::: Page extract :::
Dubai: A 31-year-old Ethiopian woman, who miraculously survived severe hypoxia (lack of oxygen) following smoke inhalation and was in a coma for eight months at a Dubai hospital, has finally woken up. The hospital is now seeking help to repatriate her.
Recounting the extraordinary case of Tsige Geromi Guta, Dr Chaitanya Prakash Prabhu, specialist in critical care medicine at Aster Hospital, Al Qusais, Dubai, told Gulf News: “This patient, who worked as a housemaid in UAE according to the information provided to us, was brought to the emergency room of our hospital on January 19, 2020, in an unresponsive state. From her condition, it was evident that she had inhaled an excessive quantity of smoke during a fire incident. In such cases, the patient inhales carbon monoxide, which can attach itself to the haemoglobin molecule cutting off blood supply.”
:::
- **Activity**: Could you carry on the news report about the Ethiopian woman who woke from an eight-month coma in a Dubai hospital, starting right after the doctor's words "cutting off blood supply."?
::: Records :::
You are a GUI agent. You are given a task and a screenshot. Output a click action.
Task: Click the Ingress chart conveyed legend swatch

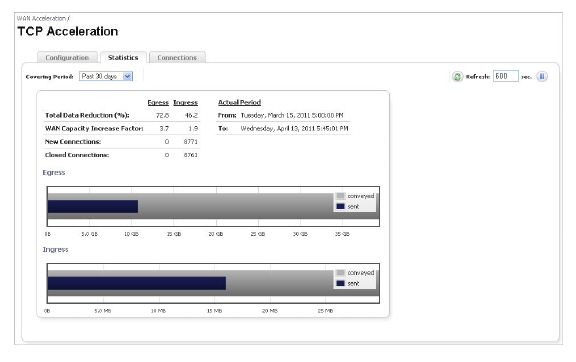point(341,272)
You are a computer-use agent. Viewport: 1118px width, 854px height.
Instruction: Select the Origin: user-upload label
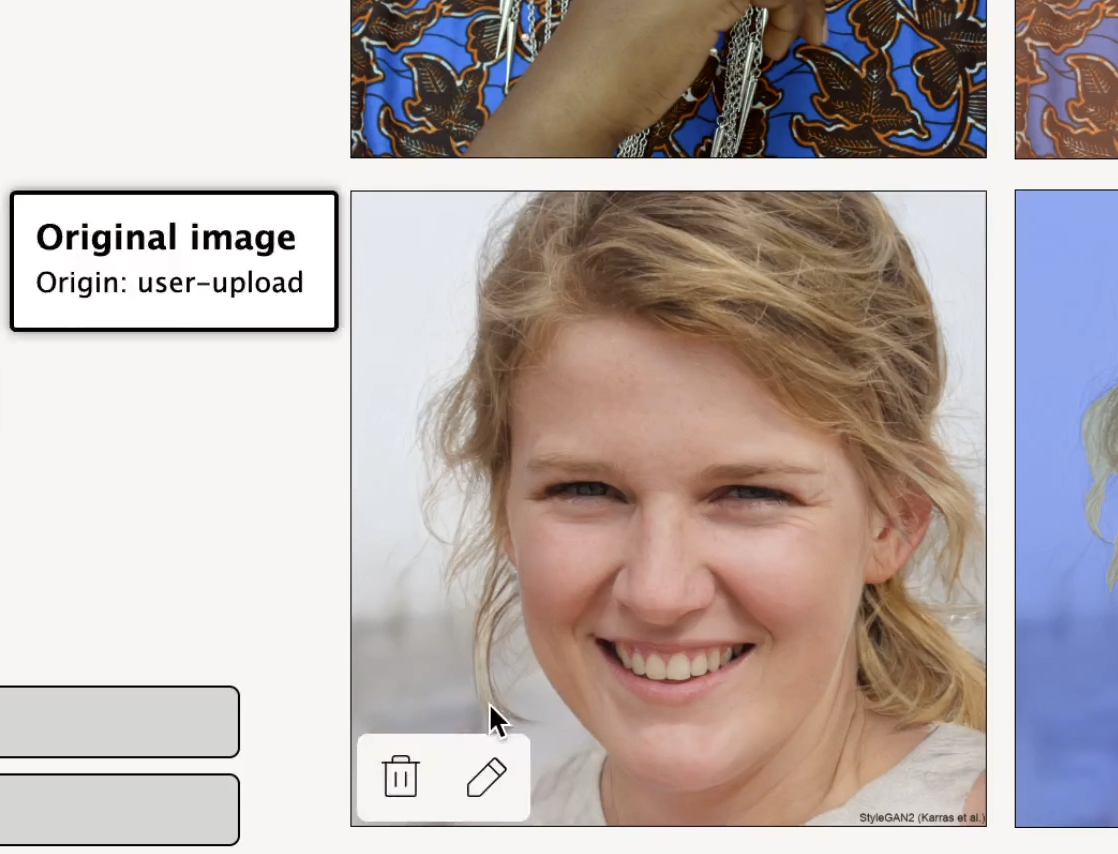(169, 283)
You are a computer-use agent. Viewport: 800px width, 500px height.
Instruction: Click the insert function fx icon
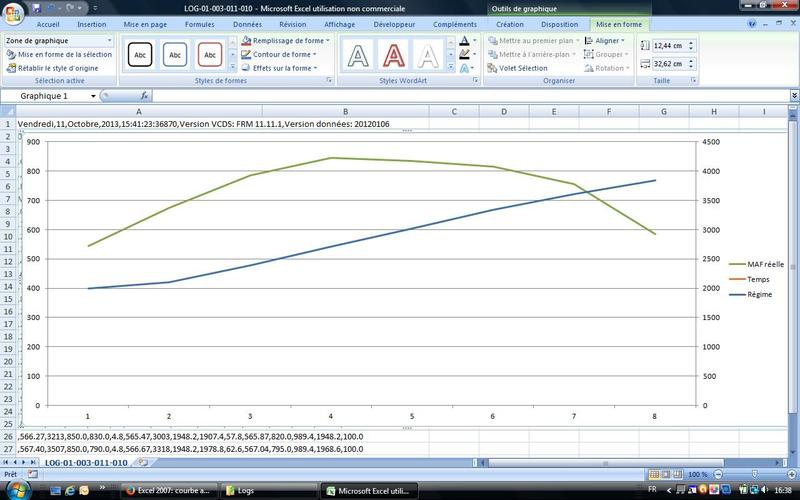coord(144,96)
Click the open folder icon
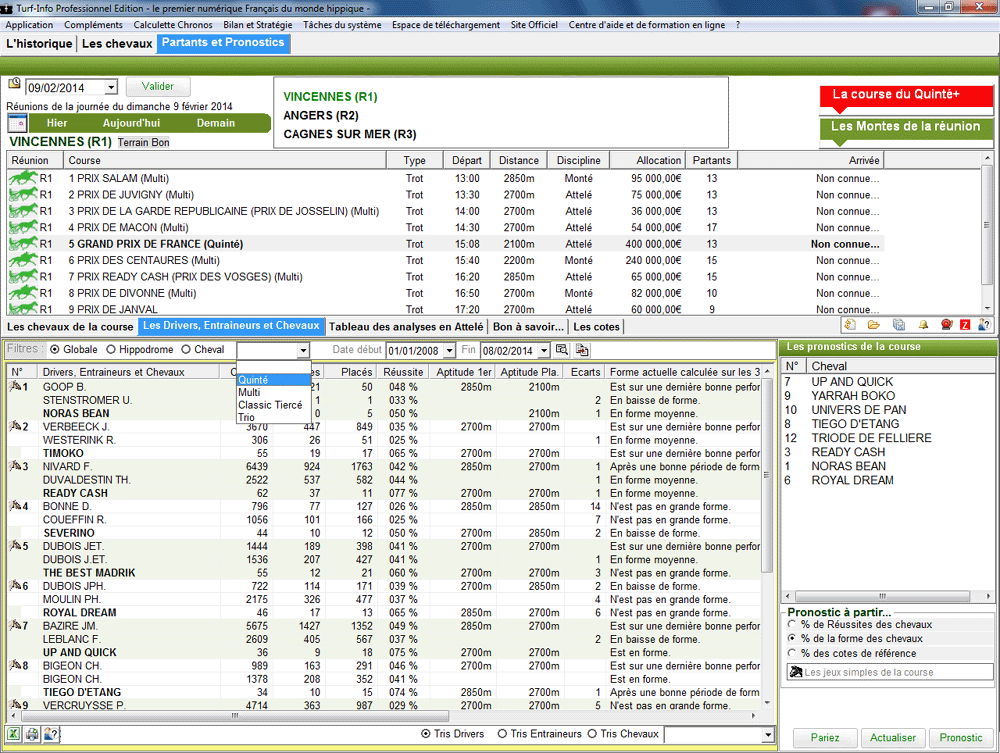The image size is (1000, 753). (x=873, y=325)
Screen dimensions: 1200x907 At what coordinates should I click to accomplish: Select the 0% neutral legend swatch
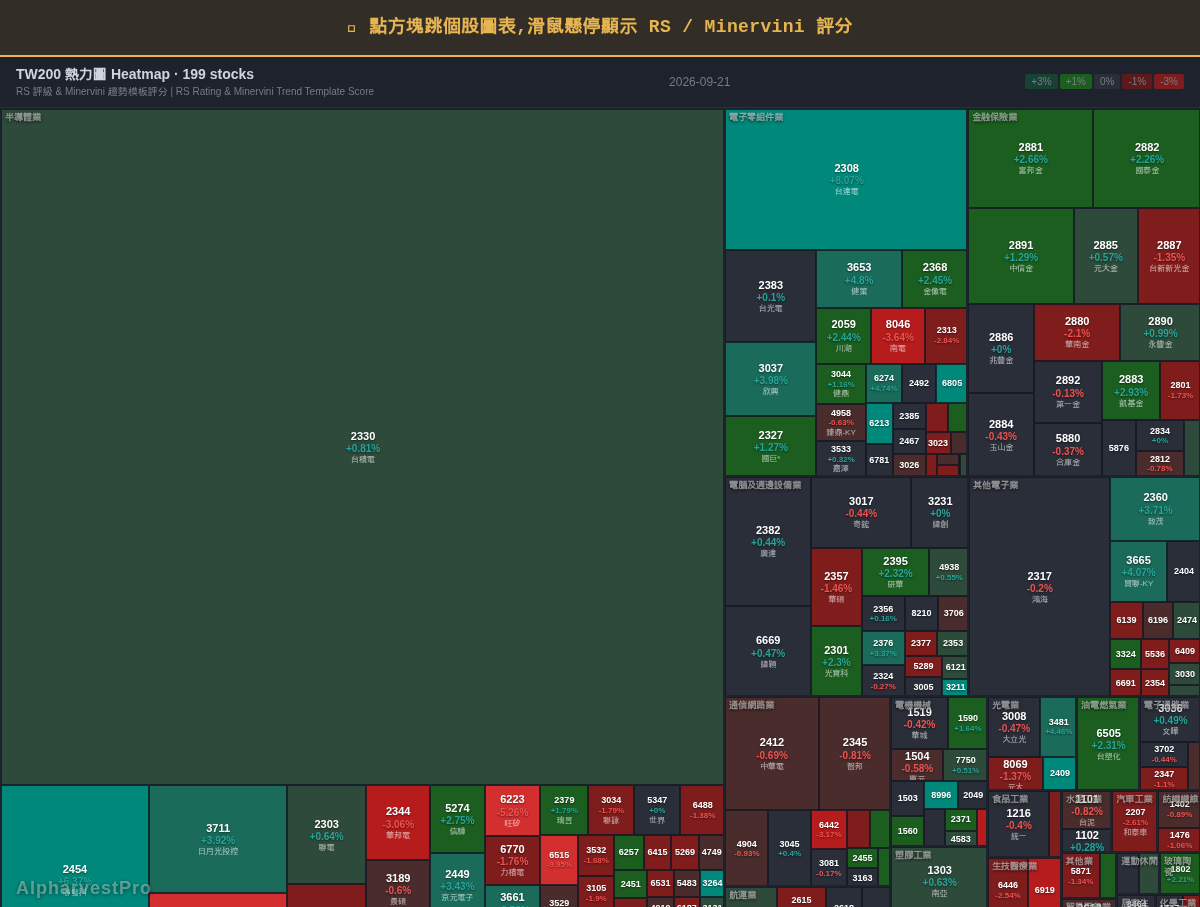(1106, 82)
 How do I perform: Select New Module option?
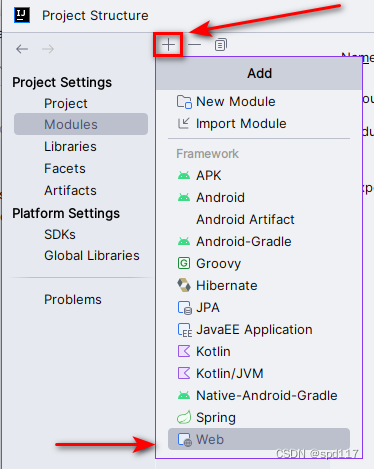point(259,102)
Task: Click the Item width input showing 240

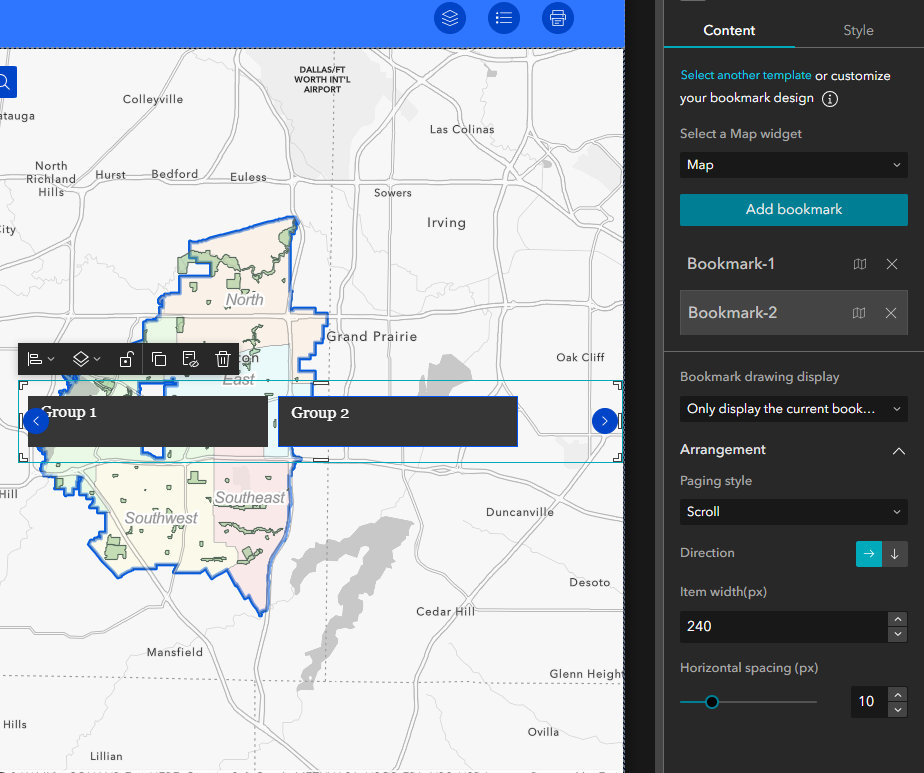Action: (x=780, y=626)
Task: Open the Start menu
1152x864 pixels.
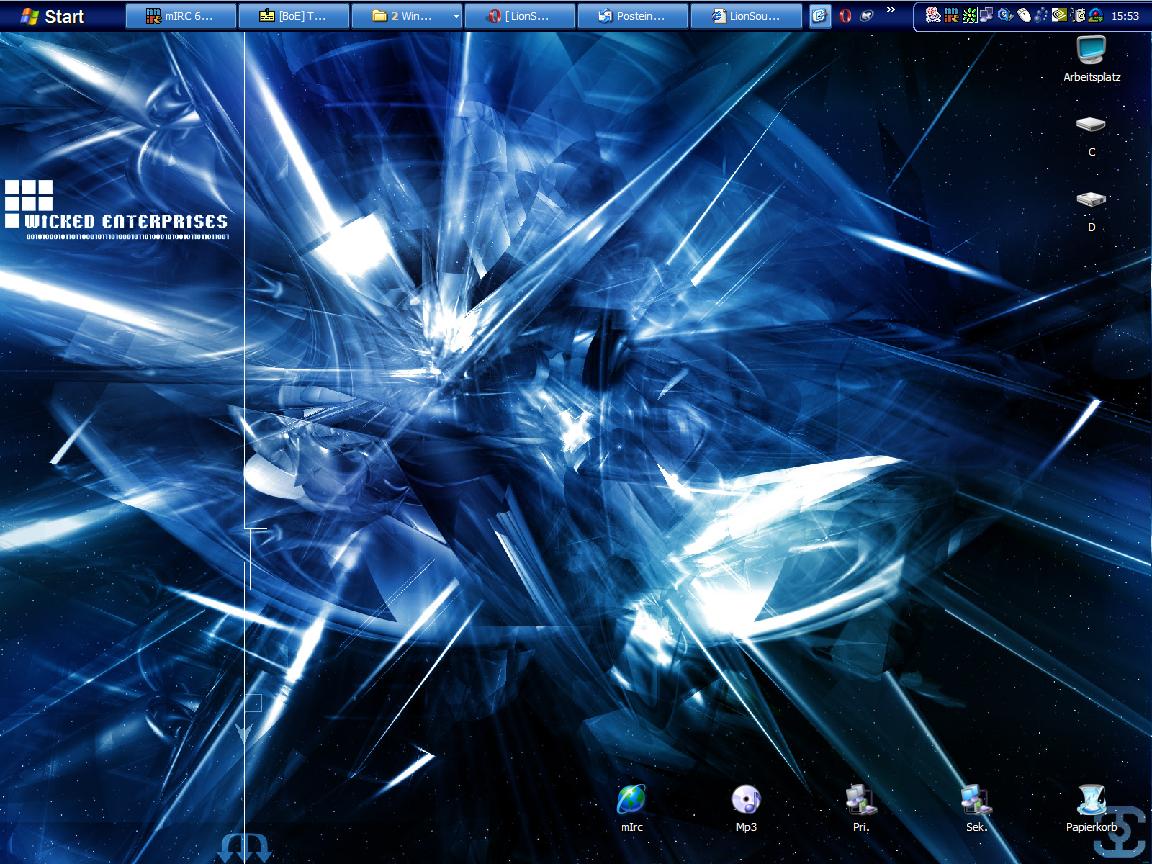Action: tap(52, 16)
:::
- **Exercise answer**:
He added: “In most cases, patients do not survive beyond a few weeks. In her case, we immediately provided her 100 per cent oxygenation. When she still did not respond, we sent her for further examination. Her brain MRI [scan] indicated severe damage due to oxygen deprivation [hypoxia] and her EEG test result also revealed massive neural dysfunction.”
Slim chance of survival
The hospital did not give up and continued to treat her. In February, they conducted a tracheostomy to wean her off the ventilator and get her to breathe independently. Dr Prabhu said: “We intubated her first and later did the tracheostomy. However, such patients have a very poor prognosis. There was only 10 per cent chance of recovery. We continued to follow a treatment protocol and kept supplying her with oxygen, provided her with regular physiotherapy and took care of her nutrition and general well-being.”
Dr Prabhu said that usually in cases of hypoxia, either the patient regains consciousness within a few weeks or else does not survive. However, in the case of Guta, she not only survived for nearly eight months with heavy oxygenation, daily physiotherapy and care, but she actually began responding with her emotions, following doctors and nurses with her eyes, smiling or tearing up.
“The patient was able to comprehend what we said and nodded her head to communicate. When we asked her to squeeze the nurse’s hand, she was able to follow the instructions. She had begun to communicate with sounds a bit, and every day she was making progress,” Dr Prabhu added.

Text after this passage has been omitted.